What is a schedule III stimulant? Provigil? I probably should know because I taken it and other controls... but so many that I can't keep it straight. Plus, the numbering seems backward to me.

BTW, this is a famous medical quote, which I highly believe in:

"The art of medicine consists in amusing the patient while nature cures the disease."
-Voltaire

 

Re: I'm torn.

Posted by KayeBaby on April 16, 2007, at 13:24:00

In reply to Re: I'm torn. » KayeBaby, posted by jealibeanz on April 16, 2007, at 6:01:30

>I give off this aura of happiness and success, >which throws people off, no matter what words >are coming out of my mouth. At least this one >treats me. The others have kicked me out the >door, saying I'm perfect (but apparently likes >making appts. for factitious conditions?!)

Damn. This is exactly what happened to me with the last Dr. I saw before finding my present Dr. I mentioned that he was mean. I can't even talk about it. I was just crushed for some time after it and it was a while before I worked up the nerve to try again. If I am asking for help from someone-I gaurantee that I NEED it. I don't bother anyone for help almost as rule.

Well Ms. Beanz it seems that at least we are granted the comfort of not being lonely in our travels (or travails)

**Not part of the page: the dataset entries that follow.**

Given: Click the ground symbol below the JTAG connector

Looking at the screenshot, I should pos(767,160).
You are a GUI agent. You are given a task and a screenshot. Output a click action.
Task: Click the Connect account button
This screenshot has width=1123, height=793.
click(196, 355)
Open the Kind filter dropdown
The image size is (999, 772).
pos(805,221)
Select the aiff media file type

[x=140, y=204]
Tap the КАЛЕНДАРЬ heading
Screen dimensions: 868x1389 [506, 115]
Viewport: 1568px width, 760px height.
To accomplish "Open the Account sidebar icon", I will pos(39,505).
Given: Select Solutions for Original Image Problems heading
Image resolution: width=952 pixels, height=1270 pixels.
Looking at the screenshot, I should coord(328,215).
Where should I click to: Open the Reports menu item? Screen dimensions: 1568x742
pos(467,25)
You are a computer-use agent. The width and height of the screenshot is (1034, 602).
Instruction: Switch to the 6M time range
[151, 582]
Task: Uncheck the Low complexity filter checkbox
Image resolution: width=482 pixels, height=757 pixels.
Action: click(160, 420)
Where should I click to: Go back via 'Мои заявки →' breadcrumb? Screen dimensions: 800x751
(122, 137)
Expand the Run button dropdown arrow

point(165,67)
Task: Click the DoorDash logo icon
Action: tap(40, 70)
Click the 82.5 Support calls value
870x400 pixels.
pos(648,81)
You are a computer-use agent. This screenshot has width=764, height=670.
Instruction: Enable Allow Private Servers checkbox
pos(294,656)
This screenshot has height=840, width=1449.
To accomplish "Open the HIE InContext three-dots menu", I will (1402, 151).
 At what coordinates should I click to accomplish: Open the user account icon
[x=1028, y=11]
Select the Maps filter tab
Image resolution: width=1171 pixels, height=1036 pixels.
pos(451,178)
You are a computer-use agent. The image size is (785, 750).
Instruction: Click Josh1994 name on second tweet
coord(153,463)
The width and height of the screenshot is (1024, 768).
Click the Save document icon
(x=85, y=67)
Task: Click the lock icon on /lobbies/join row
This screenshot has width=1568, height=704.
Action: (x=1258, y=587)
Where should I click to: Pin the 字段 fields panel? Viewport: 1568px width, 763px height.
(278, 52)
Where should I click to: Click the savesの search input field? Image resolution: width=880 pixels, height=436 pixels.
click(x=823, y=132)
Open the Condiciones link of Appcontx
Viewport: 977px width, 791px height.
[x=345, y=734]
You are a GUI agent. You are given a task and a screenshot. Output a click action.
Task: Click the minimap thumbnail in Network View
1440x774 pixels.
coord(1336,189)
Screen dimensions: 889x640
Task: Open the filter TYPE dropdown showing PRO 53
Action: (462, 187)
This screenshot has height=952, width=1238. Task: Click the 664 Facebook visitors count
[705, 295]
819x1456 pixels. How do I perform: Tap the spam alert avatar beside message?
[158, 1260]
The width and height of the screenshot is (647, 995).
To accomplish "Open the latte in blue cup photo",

I am sure we will figure this out and grow from it. Maybe we just need solidification in our concepts of the healer/patient relationship. There seems to be a theme develping here. Personal and vocational.

>"The art of medicine consists in amusing the >patient while nature cures the disease."
.-Voltaire

Oh, thank you for this quote! It is perfect!

Take Care,
Kaye

 

Re: I'm torn. » KayeBaby

Posted by jealibeanz on April 16, 2007, at 14:09:13

In reply to Re: I'm torn., posted by KayeBaby on April 16, 2007, at 13:24:00

Kaye-

I understand. I too was crushed by the 3 doctors I saw last year who turned me away. They made me feel like I just had a defective personality and no disease or condition. Everything was my fault. They could do nothing for me.

I basically gave up all hope at that point. I figured if three consecutive doctors told me that there was no way medication could help me, they must be right.

That's really a shame that such a mindset exists with our practitioners. They barely gave me the time of day and practically told me I was just a messed up person.

It's very strange. I certainly don't appear to have a major personality disorder or look like a drug-seeker. I never asked for specific drugs. I looked like a clean-cut pre-med college student. That may be part of the problem. I think college students are not very well trusted or respected by the public in general. Plus, there tends to be the idea that we are still "finding ourselves", instead of having *real* depression or anxiety.

Haha, it's one thing coming from the two GP's I saw. They have plenty of other ailments to believe in treating. But coming from the psychiatrist?! I wonder what he actually does during the day. He seemed to be the most anti-medication person I'd ever met.

So, I am happy that I went back to my regular doctor. And I'm happy that I have been prescribed medication that are helpful, even though I'm not 100% at the moment and not loving my treatment. It makes me feel less hopeless, which the others made me feel.